Task to carry out:
A verbatim repetition of the data below is requested, without images.

Records for the task:
•••

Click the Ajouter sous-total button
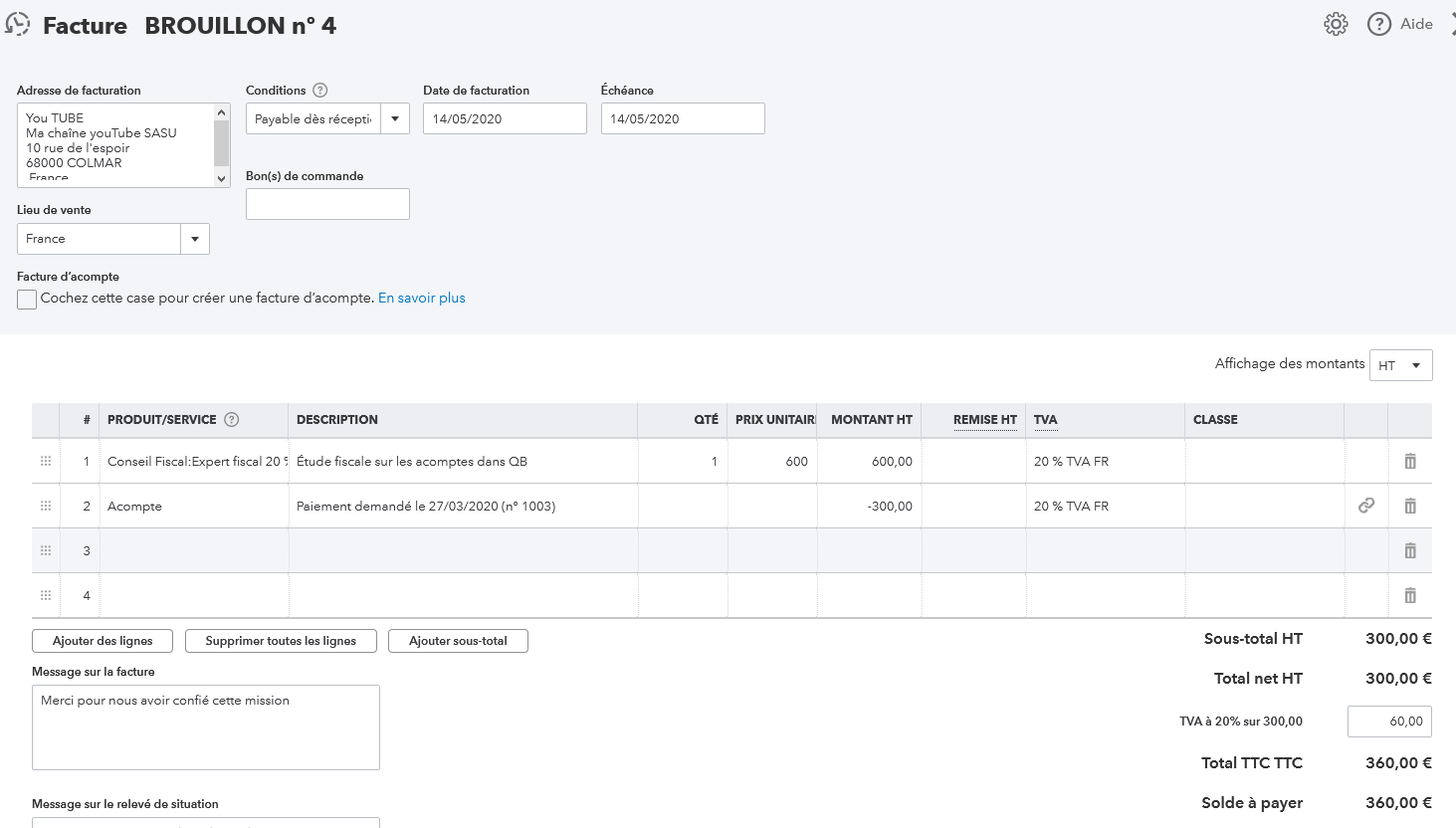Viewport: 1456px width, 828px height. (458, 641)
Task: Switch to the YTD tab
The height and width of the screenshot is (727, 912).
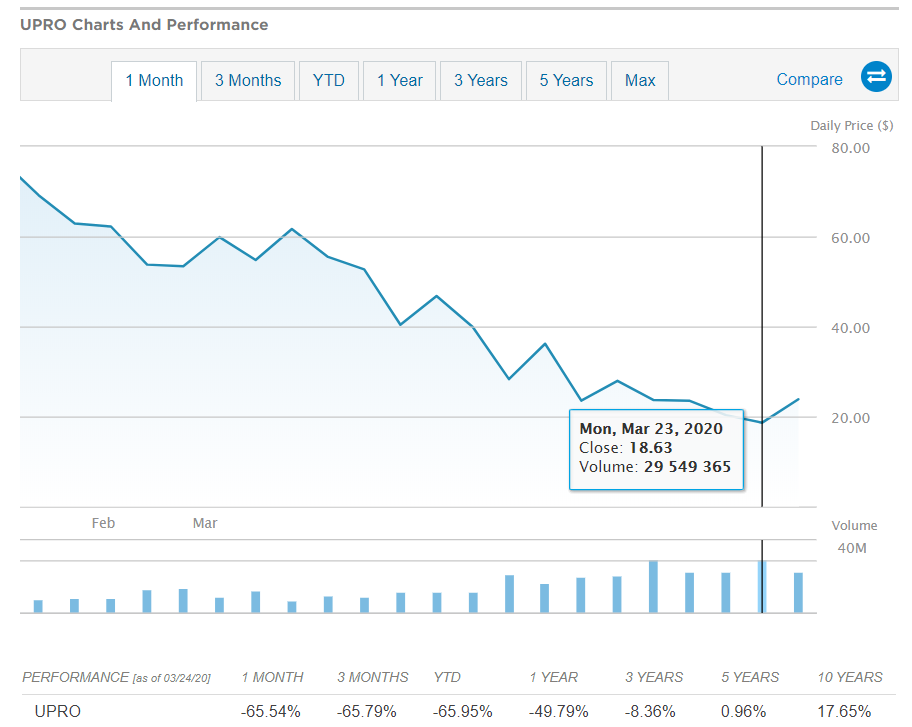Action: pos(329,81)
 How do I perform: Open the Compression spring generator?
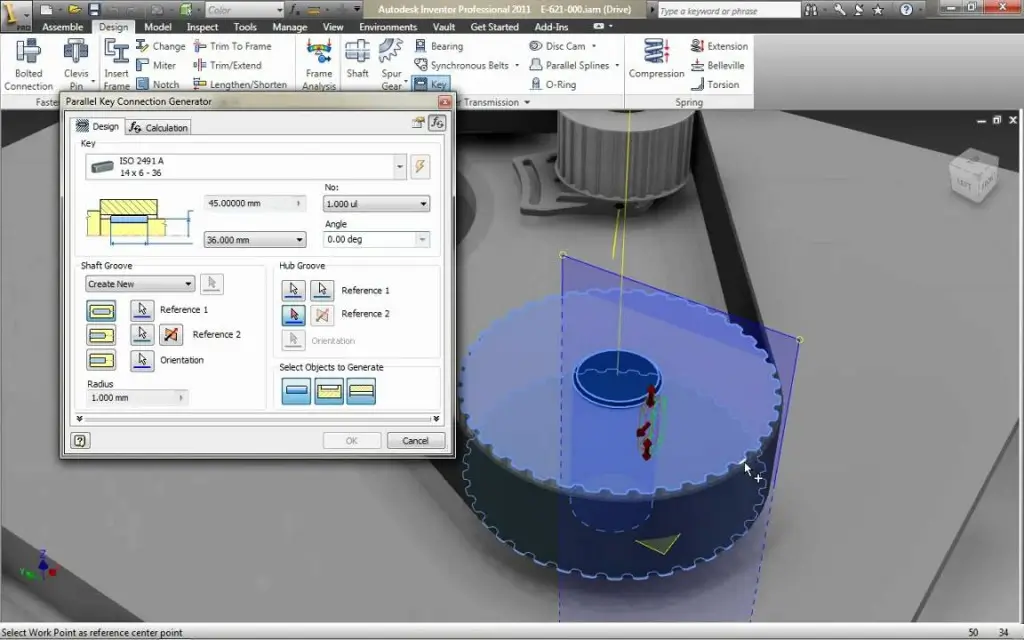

•••

Completed exercise:
Click the Ajouter sous-total button
Viewport: 1456px width, 828px height. (458, 641)
Task: Switch to the YTD tab
The height and width of the screenshot is (727, 912).
Action: pos(329,81)
 How do I perform: Open the Compression spring generator?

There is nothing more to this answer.